60. ARTHUR BOYD Figure in Landscape
In 1970 Arthur Boyd had completed the Nebuchadnezzar series, one of the defining groups of paintings in this distinguished artists career. These large brightly coloured and fundamentally literary works sharply contrast with equally important landscapes, some with figures, which Boyd produced in the following years. These landscapes represent a return to one of Boyds core interests and exemplify the binary nature of this restlessly productive artist. One minute he is deftly probing the boundaries of allegory with metaphysical pyrotechnics, next minute he brings the same technical flourish to work which is naturalistic, earthy, and almost homely. This was a characteristic of his work since the earliest days of his career. Throughout, his work relied on the way one extreme is illuminated by an admixture of the other. In this respect he is following in the footsteps of the artist who was one of the most important influences in his early years, the Flemish artist Pieter Bruegel the Elder (c1525- 1569).
Figure in Landscape belongs to an extended group of works painted through 1972, shortly after Boyd had (after twelve years residence in England) returned to Australia and following his momentous visit to art dealer Frank McDonalds farm at Bundanon. This was Boyds first visit to the area that was to become the most important subject of his later career. Initially however, the visit resulted in Riverbank, a small, relatively modest landscape painting now in the National Gallery of Australia collection. This discrete little painting, produced on a hot summers day on the river in front of the property, is the fountainhead of much of Boyds later work, and the origin of his highly successful and enduring Shoalhaven paintings.
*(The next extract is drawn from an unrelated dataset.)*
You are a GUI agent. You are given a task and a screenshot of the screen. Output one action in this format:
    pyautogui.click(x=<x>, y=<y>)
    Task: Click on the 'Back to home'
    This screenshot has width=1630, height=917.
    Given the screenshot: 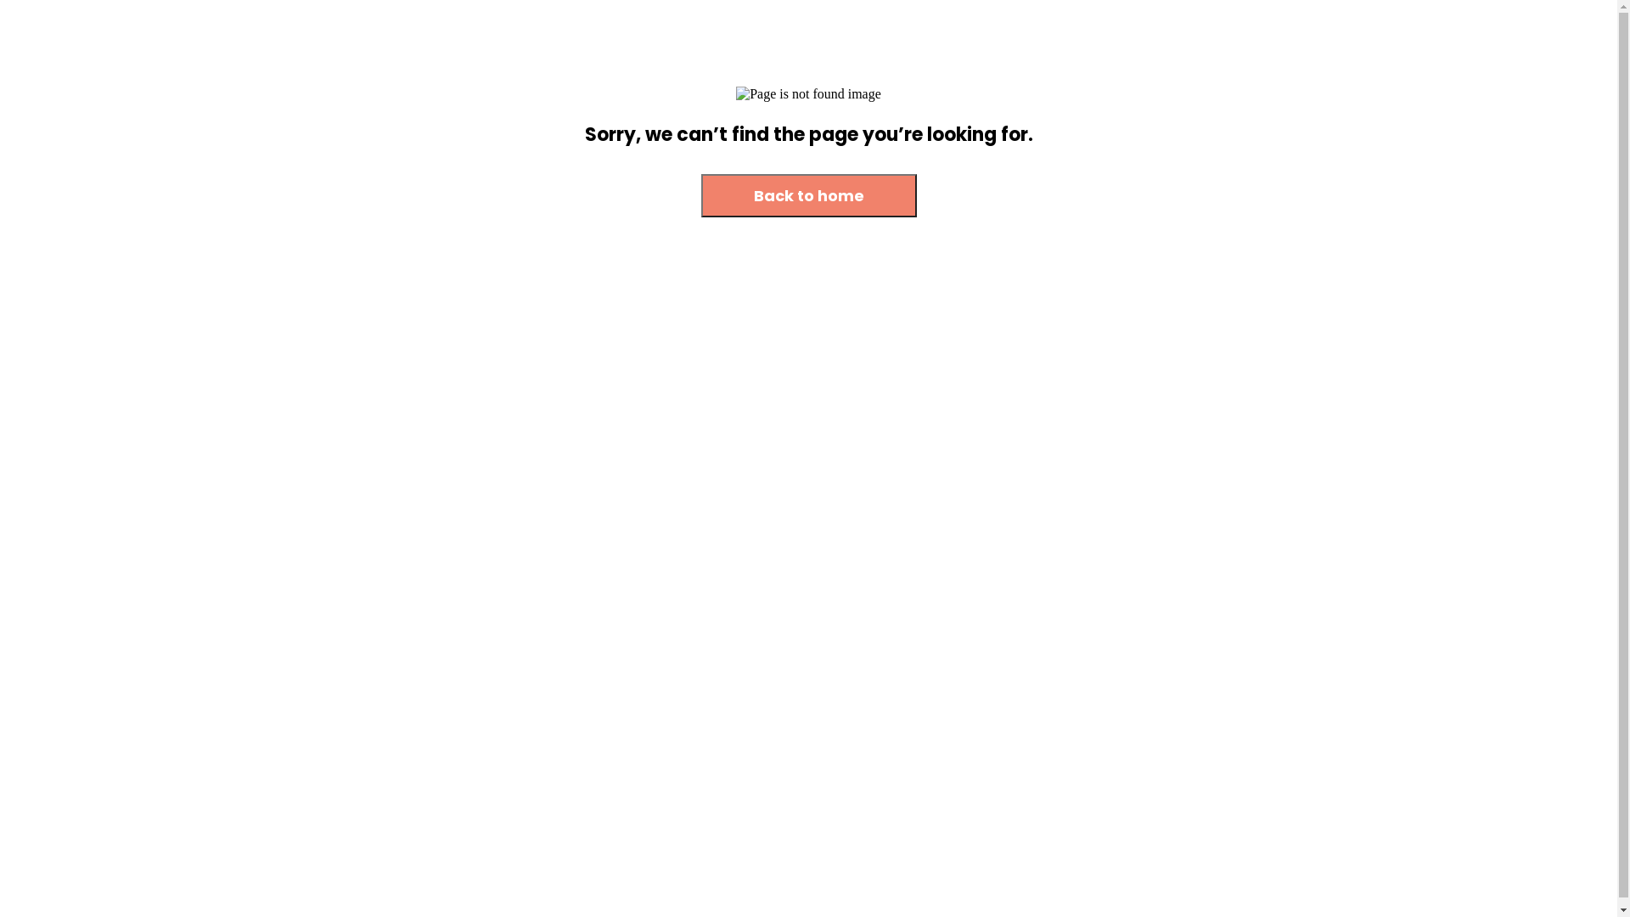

Figure in Landscape, painted a short time later, is a remarkable example of the naturalistic tendency in Boyds work. It also makes references to some of his favourite painters: Rembrandt (1606-1669), Manet (1832-1883) and Tintoretto (1518-1595), all artists known for painting nude bathers in the landscape, often using the biblical subject of Susannah and the Elders. In this case the nude is Yvonne, Boyds wife. The figure has the dignity of a classical nude, and yet she is painted naturalistically to a fault - rather warts-and-all, and possibly erring on the wrong side of chivalry, but nonetheless remarkably direct and uncompromising. In the background we see the same ridgeline as Riverbank, gently undulating but distinctive. This ridgeline, subtle yet insistent, is the prototype of its more developed version, the Shoalhaven Pulpit Rock, which was through Boyds work to become one of the best recognised landmarks in Australian art.
Although the subject of this painting is clearly a nude, Figure in Landscape, like other examples of this series gives as much weight to the figure as its surroundings. In the case of this painting, the figure can be seen to tonally merge with the foreground leaving as the principal focus the upper area of the composition.
With both Riverbank and Figure in Landscape we are witnesses to Boyds quest for a landscape subject capable of performing the function of a visual anchor to a composition. In this respect these landscapes of the early 1970s, which at first recall the work of Fred Williams (1927-1982), increasingly refer to Sidney Nolans (1917-1992) Kelly series and Albert Tuckers (1914-1999) Explorers. The quest, which coincided with his discovery of the Shoalhaven River, provided the endlessly experimental Boyd with a subject and a motif which would prove a rich source of inspiration and one that he could deploy at will and to great effect in the coming years.